The not so great news? The rising demand won’t lift all retailers equally. Luxury and value priced stores will fare best, while midprice retailers such as department store chains will continue to get squeezed. Home related stores should also have a strong year. But all retailers from apparel purveyors to electronics chains are fighting to be noticed in a landscape packed with too many stores, while growing online channels siphon away more spending. It all adds up to continued cutthroat competition. “Most public retail companies are desperate for growth” says Millard S. Drexler, chief executive of apparel retailer J. Crew Group and former head of Gap Inc.
Nowhere is that hunger greater than among the overcrowded midprice tier of retailers that sell a high concentration of apparel. The ongoing shift toward casual clothing only heightens the competition because many chains sell similar goods, from jeans to khakis. That includes department store chains such as Sears Roebuck, May Department Stores, and Dillard’s, as well as department store hybrid Kohl’s all of which are suffering weakened outlooks. Also slipping are some specialty clothing retailers, including American Eagle Outfitters, Abercrombie & Fitch, J. Jill Group, Talbots, and Charming Shoppes. Merrill Lynch & Co. forecasts that the major department stores in 2004 will post a 2.3% increase in sales at locations open at least a year.
The assault is coming from below and above. On the value end, mass discounters Wal-Mart Stores and Target, off price chains such as TJX and Ross Stores, the Old Navy division of Gap, and warehouse clubs like Costco Wholesale continue to gain market share. Moreover, Wal-Mart and Target are significantly boosting the quality and style of their products. Dowdy Wal-Mart has rolled out a stylish line of women’s career clothing under its “George” label. Merrill Lynch expects that sales by mass discounters will grow by 3.6% in 2004 and wholesale clubs will see a 5.3% uptick.
Midprice retailers also are feeling the pressure from above. Luxury counterparts, such as Neiman Marcus Group, Nordstrom, and Saks Fifth Avenue, all rely on better service to sell more distinctive, higher margin goods. Merrill Lynch thinks luxury sales will lead the retail growth race, with a 6.1% surge.
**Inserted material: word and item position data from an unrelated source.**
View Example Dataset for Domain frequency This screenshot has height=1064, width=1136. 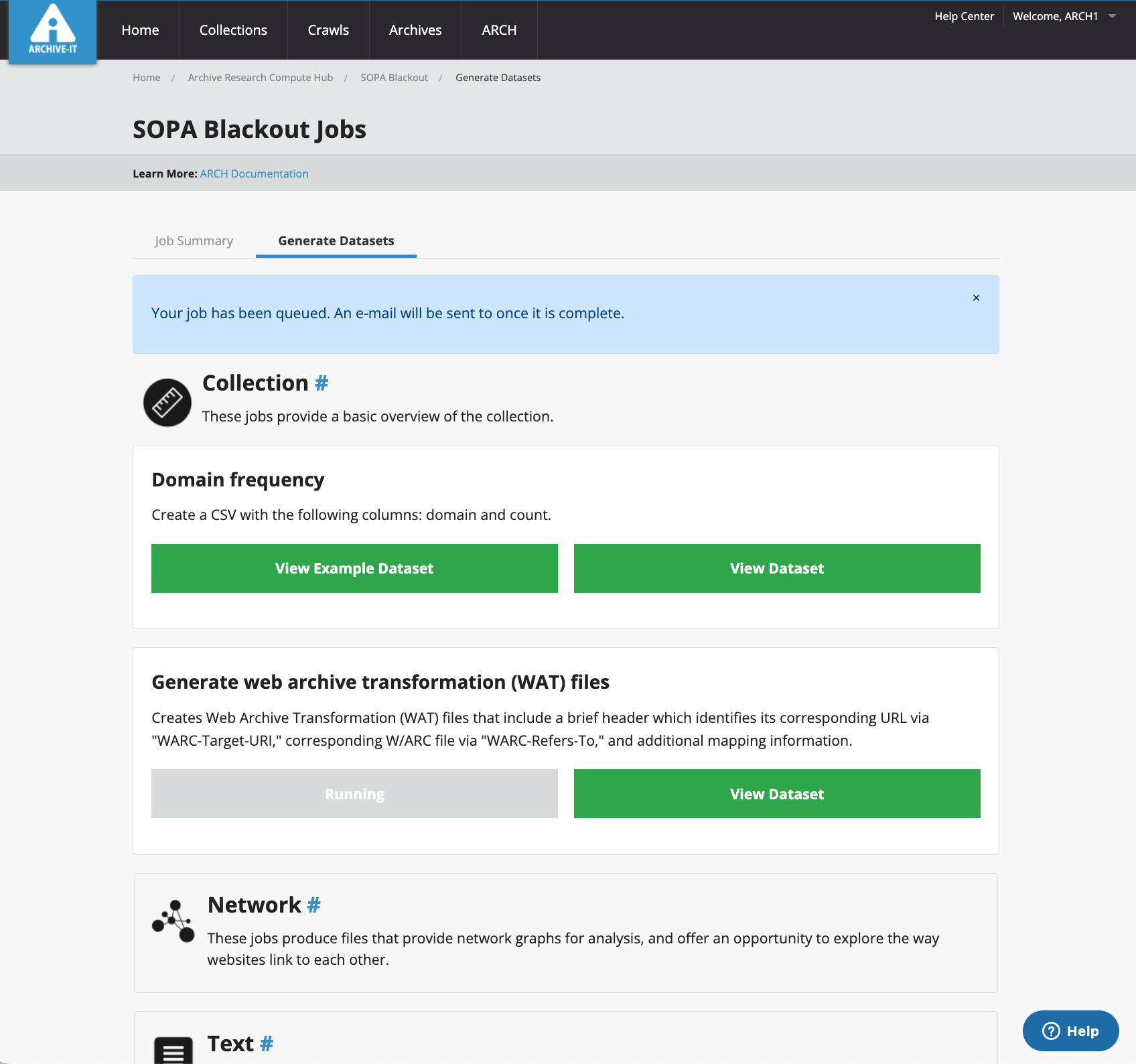(354, 568)
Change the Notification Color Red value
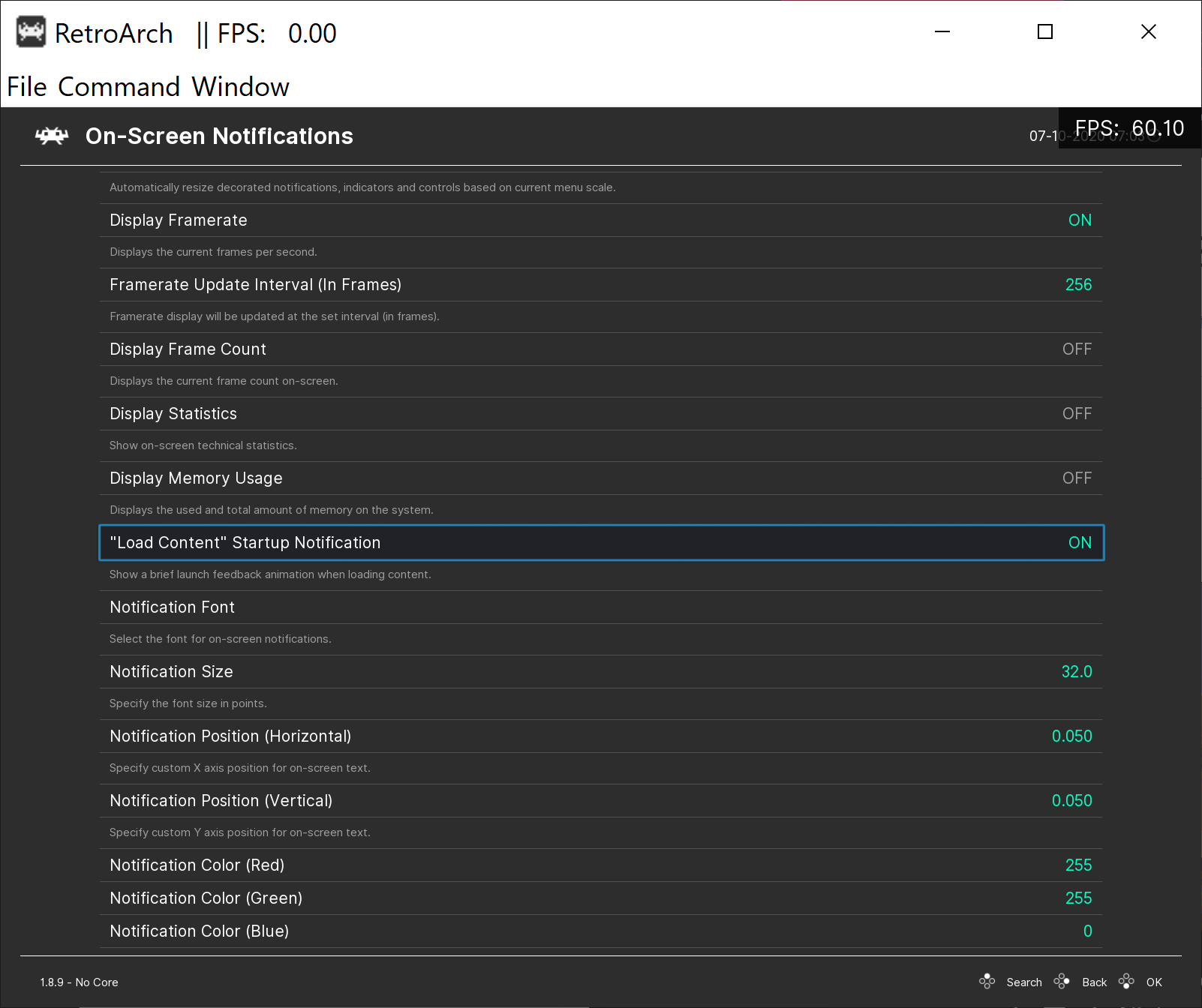 point(600,865)

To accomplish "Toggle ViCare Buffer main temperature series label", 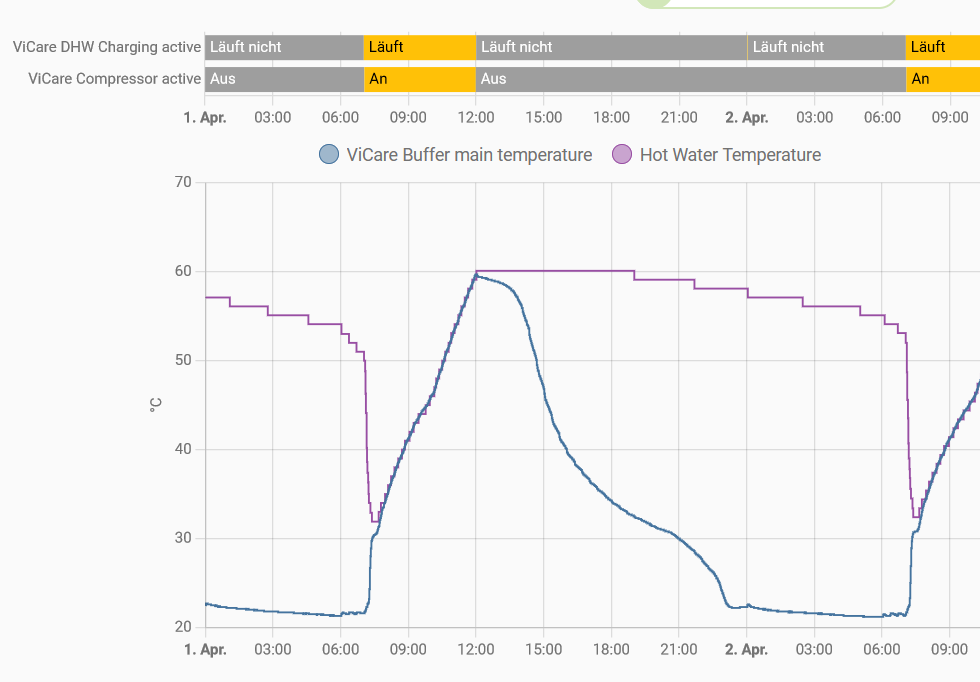I will coord(469,155).
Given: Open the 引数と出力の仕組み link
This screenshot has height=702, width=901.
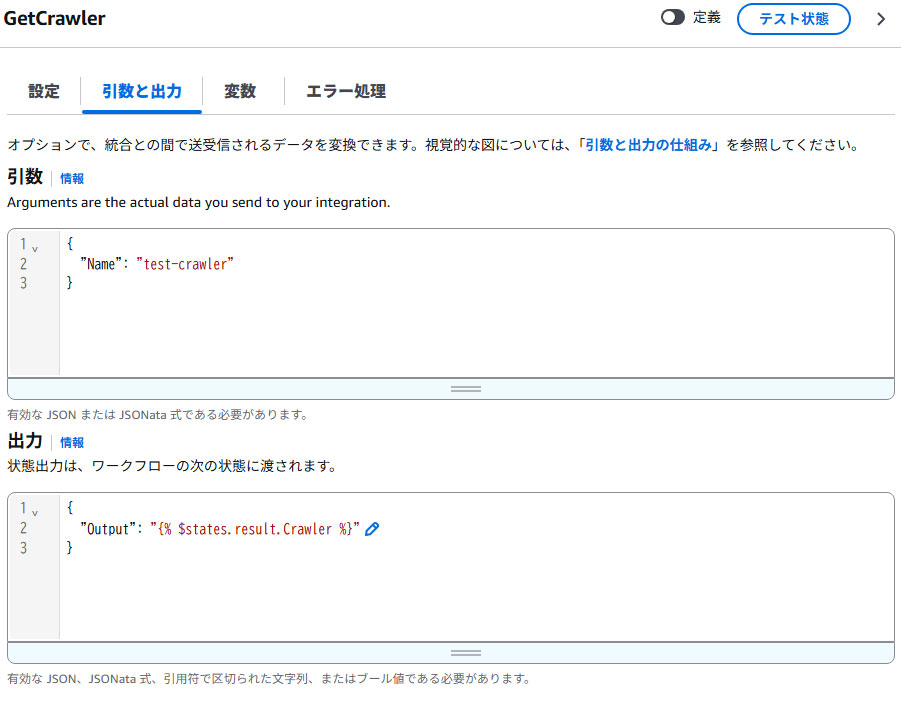Looking at the screenshot, I should coord(649,145).
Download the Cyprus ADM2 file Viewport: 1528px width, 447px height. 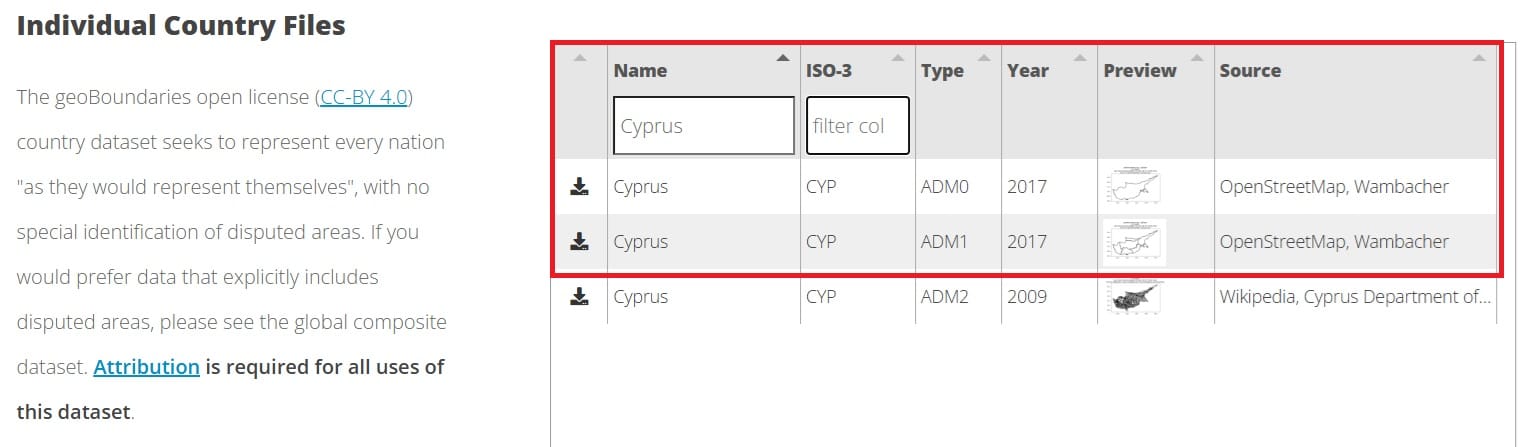[x=579, y=296]

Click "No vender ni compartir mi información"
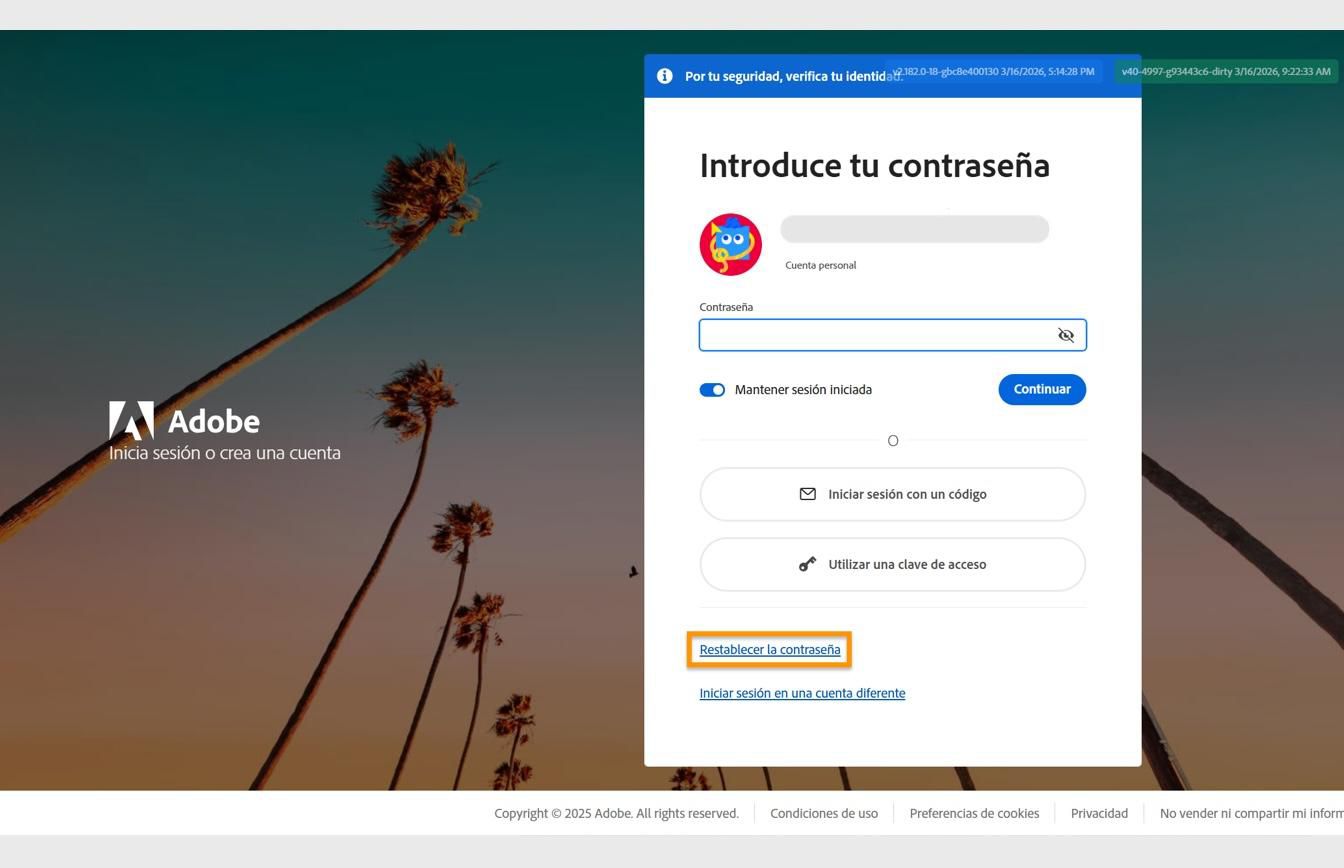[x=1250, y=813]
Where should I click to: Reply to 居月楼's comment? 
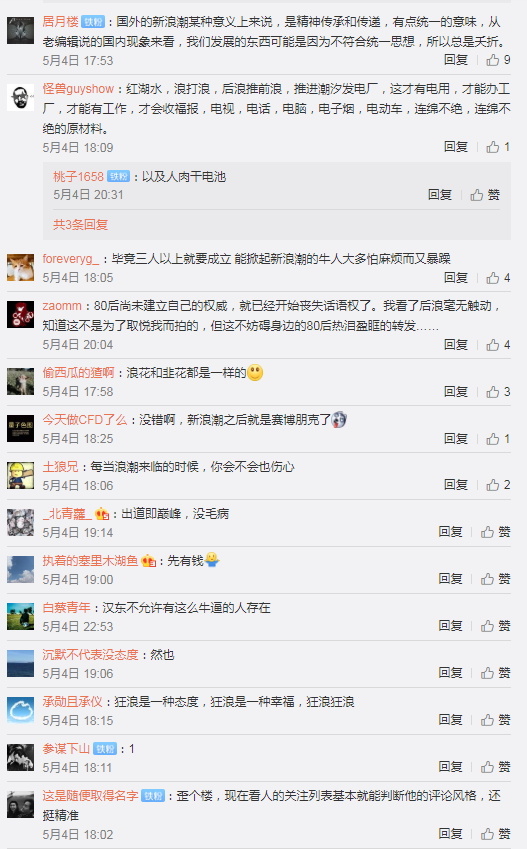click(456, 60)
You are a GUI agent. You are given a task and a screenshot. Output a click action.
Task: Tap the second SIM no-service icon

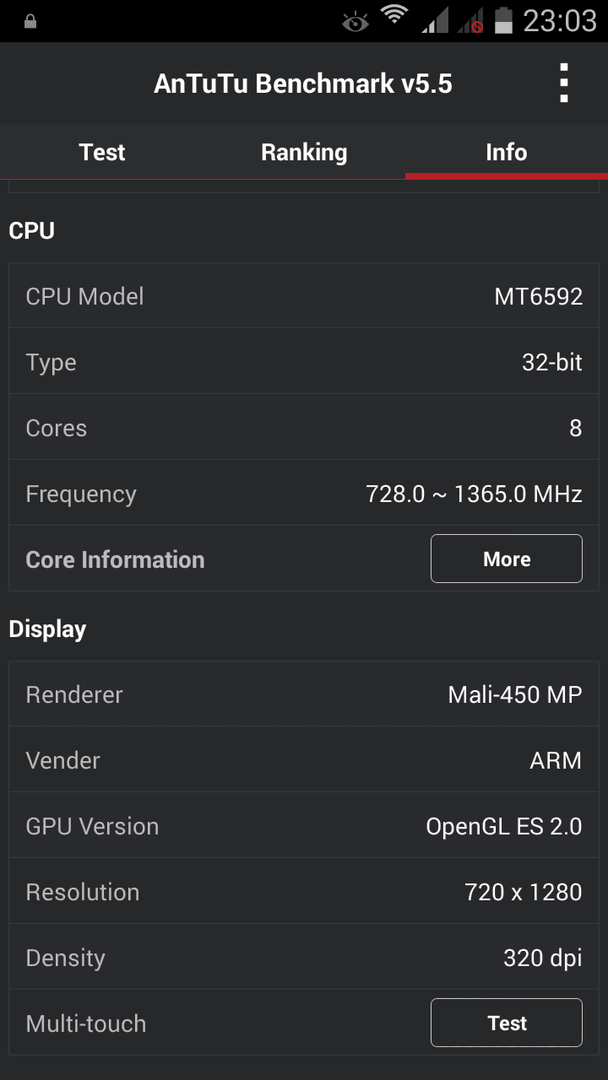[470, 19]
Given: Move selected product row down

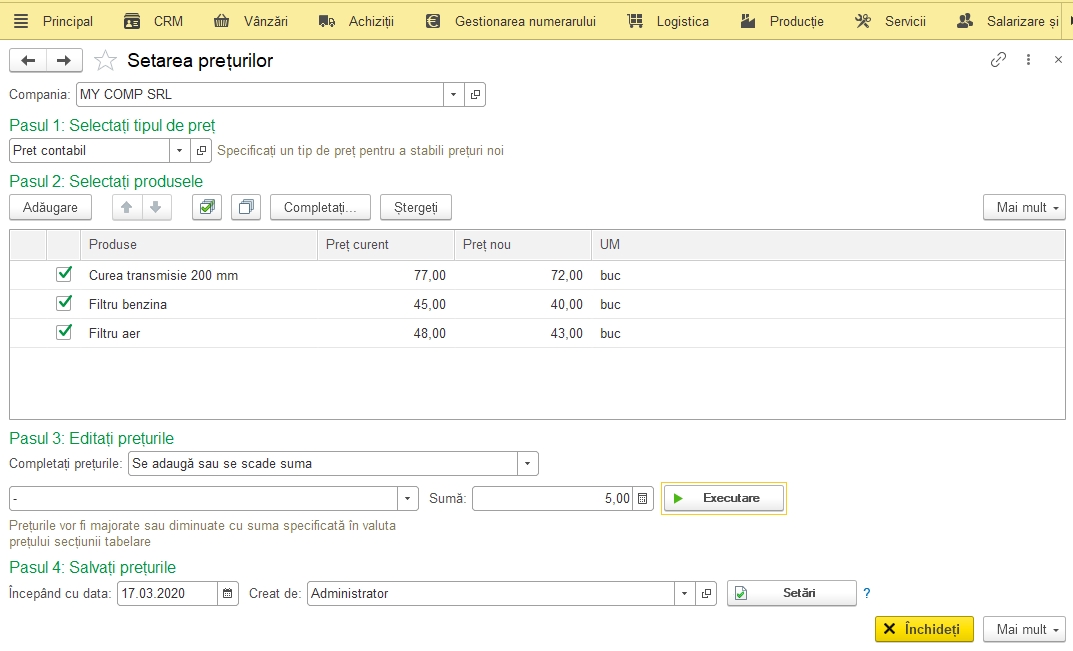Looking at the screenshot, I should [x=156, y=207].
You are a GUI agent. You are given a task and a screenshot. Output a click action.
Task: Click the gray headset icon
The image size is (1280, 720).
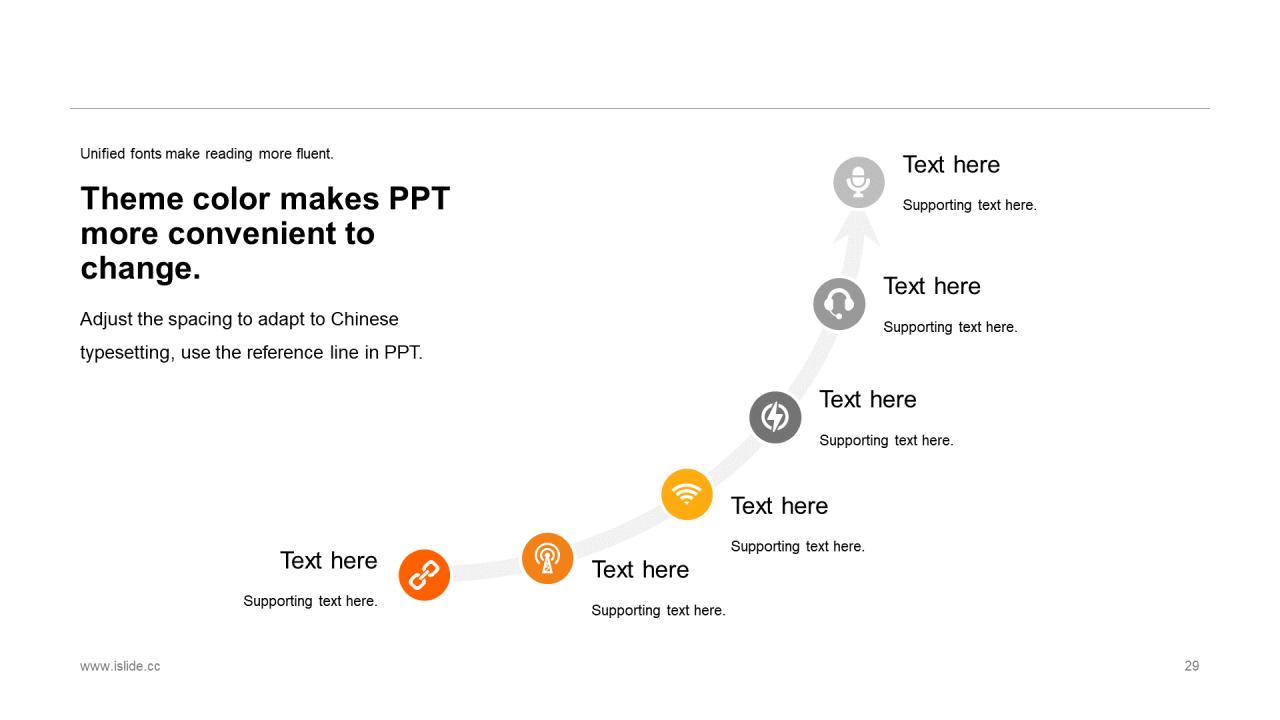click(x=839, y=304)
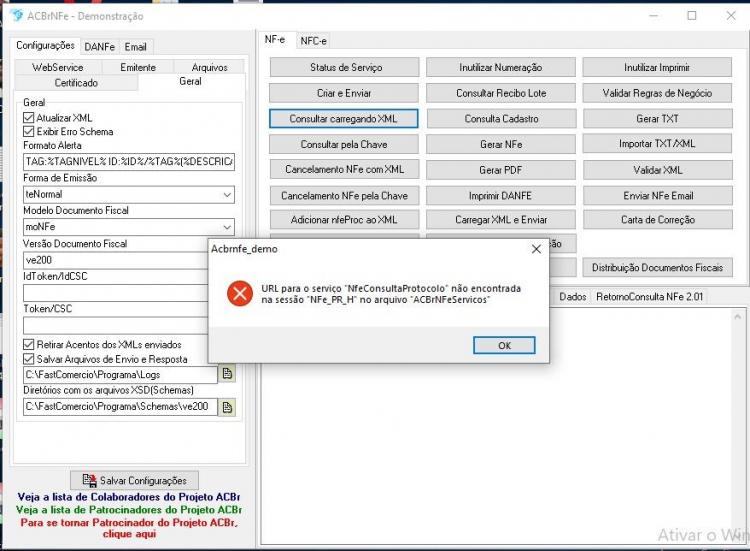Click OK in the error dialog
Screen dimensions: 750x551
pyautogui.click(x=504, y=345)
Many midmarket retailers are trying to break out of the pack by enriching their offerings with better, more distinctive stuff. May’s Lord & Taylor unit, Brooks Brothers, and Federated Department Stores, which operates Macy’s and Bloomingdale’s, are among those adding higher quality private label clothes. Federated is trying to land or extend exclusive deals with brands like H, a fancier apparel line from Tommy Hilfiger launching this spring to which Federated will have sole rights for a year. “With a reputation like Macy’s, you don’t need to slug it out on price,” says Stuart M. Goldblatt, senior vice president at Federated Merchandising Group.
One problem is that there are too many stores, both real and online. The situation will worsen this year. After slowing for three years, growth in new retail square footage jumped by 9% in 2003, estimates F.W. Dodge chief economist Robert A. Murray. “That strength will continue into 2004.” While new storefronts are slicing the retail pie thinner, online retail is taking a bigger share, too. Cambridge (Mass.) based Forrester Research Inc. forecasts that e-commerce sales will rise by 28% in 2004 from a year earlier, to $122.6 billion. That will work out to 5.6% of overall retail sales, up from 4.5% in 2003.
The two largest sellers of merchandise on the Internet, eBay Inc. and Amazon.com Inc., continue to expand by offering broader assortments of goods. Both now are selling apparel, putting yet more pressure on bricks and mortar clothing retailers. Bluefly Inc. and Blue Nile Inc. have also shown there is room online for focused sellers of luxury goods. But some analysts question how far Amazon can expand into new product categories. “It risks brand dilution and confusion,” says Forrester senior analyst Carrie A. Johnson.